Investing is shares — Understanding of sectors and companies

The need to carry research, analysis and/or investigation of the economy and sectors within the economy, when you are in the process of valuation of companies and shares one intends to invest into cannot be over emphasized. Such research and analysis, which then informs you whether you are about to pay the right price for a share you intend to buy, or not. In previous articles about similar topic, we indicated that one of the useful tools for analysing the outlook for an industry or sector is to use the Porter ‘five forces’ framework. We indicated that these forces identify the five underlying factors determining future profitability of the company you have invested into or are planning to invest into, these industry forces are:

  • Threat of new entrants
  • Threat of substitute products
  • Bargaining power of suppliers (buyers)
  • Rivalry among the existing competitors
  • Bargaining power of suppliers

Let’s look a little closer at the questions we need to ask when investigating an industry.

Suppose that you have to bet your entire nest egg on a football game. All you need to do is select a winning team. These are your choices: Young Africans, Simba, Azam, Biashara United, Tanzania Prison, KMC, Ruvu Shooting, or any of the 16 participating clubs in the Tanzania Premier League, probably the obvious choice for most of us would be either Yanga, or Simba, or Azam, given the odds.

Fortunately, this is where the comparison between football (or other) sports and investing in shares ends.

You don’t have to choose the absolute winner in investing in shares because there are lots of winning shares in second place, too. The basic point is that you can increase your odds of winning when you choose a winning industry or sector in the economy as part of your investment strategy. In the race to build wealth, all you need to do is to pick decent shares in a decent industry and do so on a long-term basis in a disciplined manner. Remember that investing in shares should be a long-term value investment as opposed to short-term speculative motives.

As mentioned above, a successful long-term investor (a value investor) looks at the sector just as carefully as he looks at the individual share of a listed company that s/he intends to invest in.

The important questions to ask yourself when you are choosing shares of a sector you intend to invest in, are:

  • Is the sector depicting the growing trend? – The saying “the trend is your friend” applies when choosing a sector in whose shares you intend to invest, as long as the trend is an upward one. If you look at three different shares that are equal in every significant way, but you find that share X is in a sector growing at 10 percent a year while the other two types of shares are in industries that have either little growth or are shrinking, which share would you choose? – Obviously the common wisdom, and other things being equal, will propel you to choose shares belonging to a growing sector.
  • Are the sector’s products or services in demand? – Look at the products and services that the sector provides. Do they look like items that the society will continue to want and demand for a foreseeable future? Are there any products and services that are on the horizon that could replace them? Does the sector face a danger of going out of fashion?
  • What does the sector’s growth rely on? – Does the sector rely on established historical trends, or on factors that are losing relevance?
  • Is this sector dependent on another sector? When one sector suffers, you may find it helpful to understand which sectors will subsequently suffer. The company or shares that you intend to invest into may be in the sectors that will be affected by side effects.
  • Who are the leading companies in the sector? – Once you have chosen the sector, you can choose from two basic companies, namely established leaders, which is a safe way to go or innovators, which have more potential.
  • Is the sector a target of government action? – Intervention by policy makers and politicians can have an impact on a sector’s economic situation.

Which category does the industry fall into? – Most sectors normally fall into two categories, namely cyclical category and defensive category.
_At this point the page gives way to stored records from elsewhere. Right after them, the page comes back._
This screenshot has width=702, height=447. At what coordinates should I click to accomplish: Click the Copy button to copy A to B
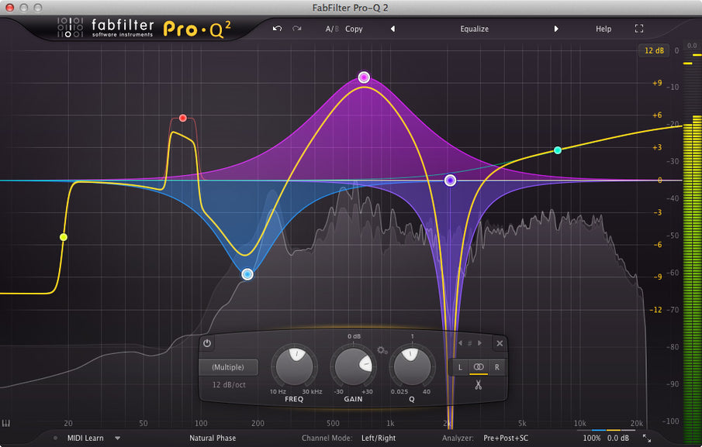point(354,29)
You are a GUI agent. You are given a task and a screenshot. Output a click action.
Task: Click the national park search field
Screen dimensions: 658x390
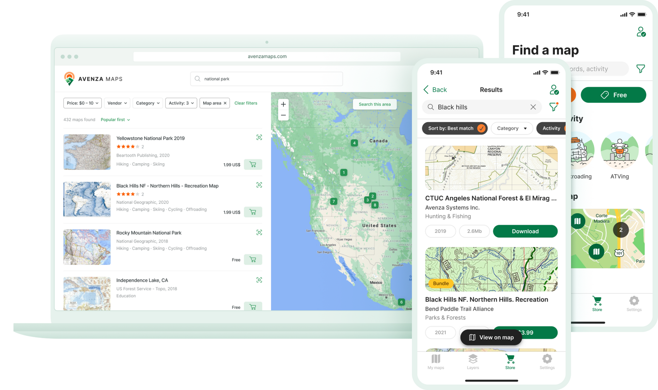pyautogui.click(x=267, y=79)
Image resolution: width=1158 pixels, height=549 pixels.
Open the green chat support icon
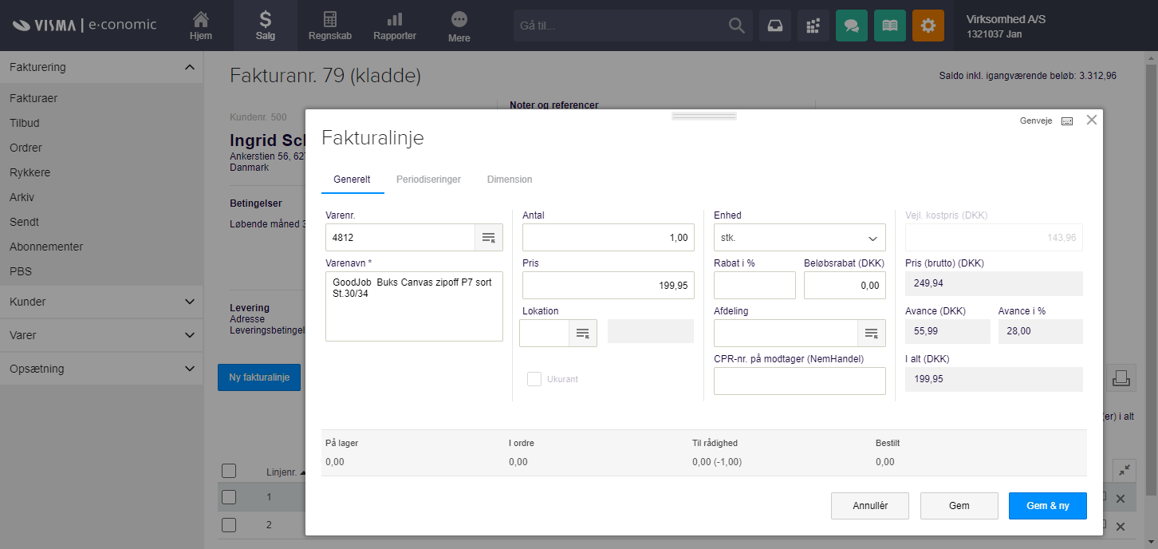851,26
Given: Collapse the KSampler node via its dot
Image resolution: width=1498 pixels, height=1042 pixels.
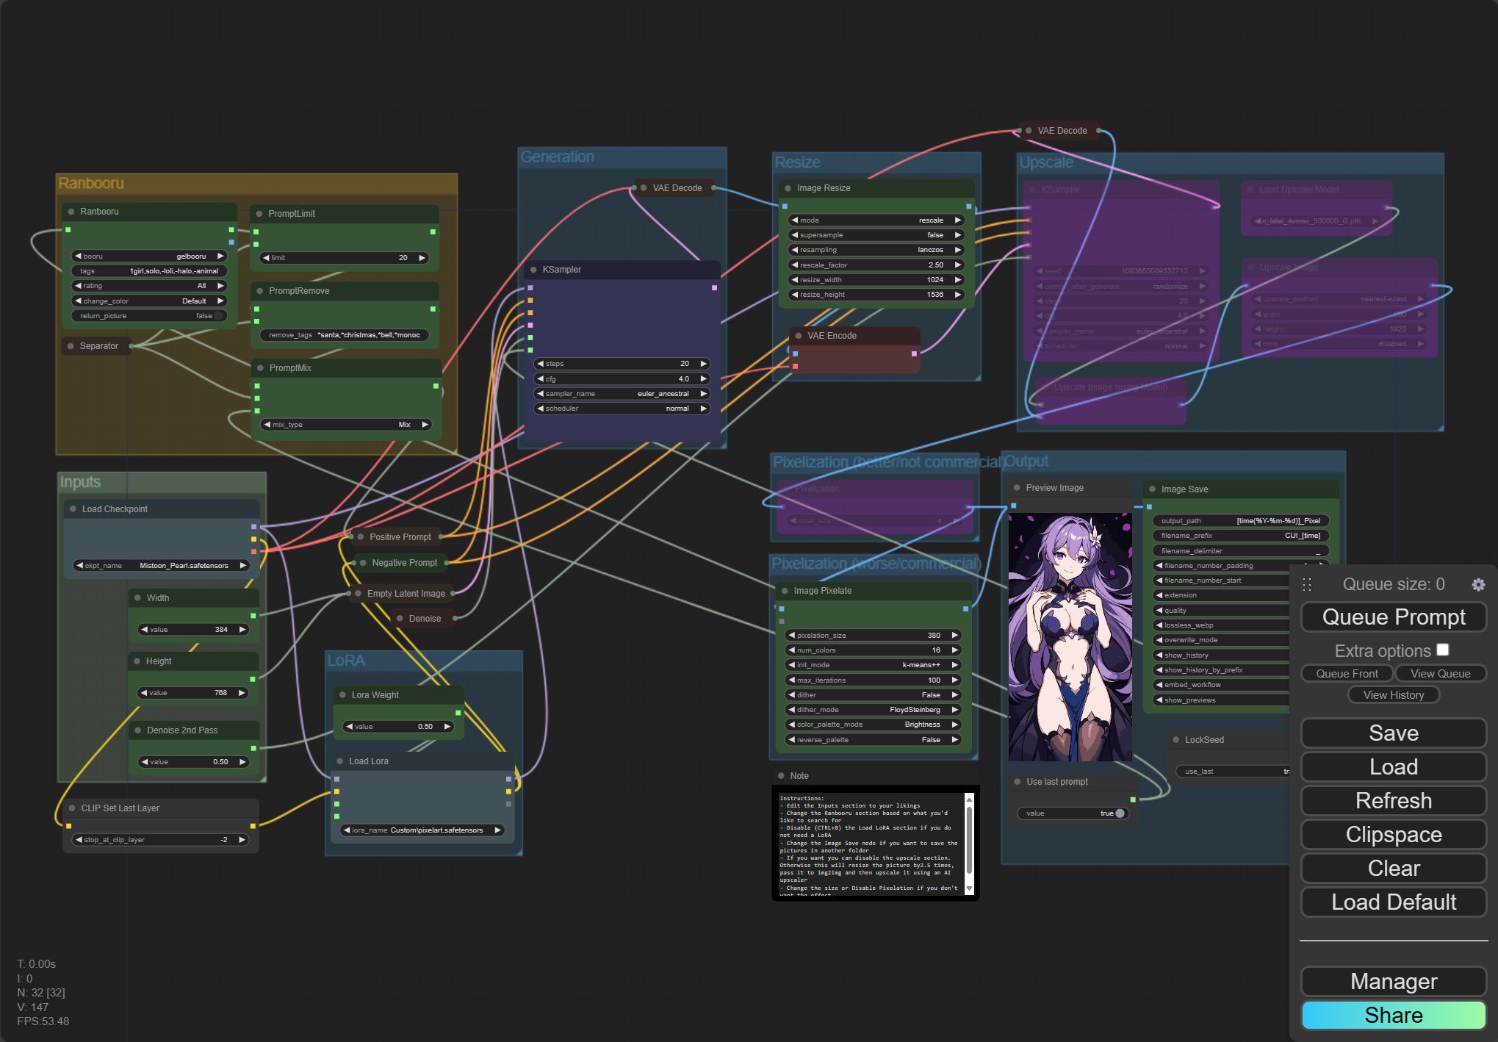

This translates into what the society wants and what it needs. Society buys what it needs in both good and bad times. It buys what it wants when times are good and holds off when times are bad.

Cyclical industries are those whose fortunes rise and fall with the economy’s rise and fall.

Defensive industries are those that produce goods and services that are needed no matter what’s happening in the economy i.e., food, housing, clothing, medical and health services, education, transportation, etc.

Once understood where the economy/market/sector is situated, based on the research and analysis — then comes the hard decision – which company’s shares should you buy from the stock exchange? Although every part of the investment decision-making process is important, this part is equally crucial and critical because it is your share-selection that will ultimately determine your investment performance relative to the rest of the market.

A very common question is, ‘how many different companies’ shares should I have in my portfolio?’ The answer is, ‘As many as you like’ – provided you have the capability to acquire them and are also capable of keeping track of all your shares by following on their corporate performance, corporate announcement i.e., dividend payments, appointment of people to fill in key positions in the company, rights issues, bonus issues, etc) market movement and other investors’ sentiment on the particular company.

Research indicates that if you own shares on only one or two listed companies, your portfolio is likely to experience a relatively high level of volatility (up and down share price movement) relative to the rest of the shares in the market. The volatility declines steadily, however, as the number of companies to which you hold shares increases. But be careful – if you spread your investments too widely, the performance of your portfolio will begin to simulate that of the market index, which you should be hoping to outperform.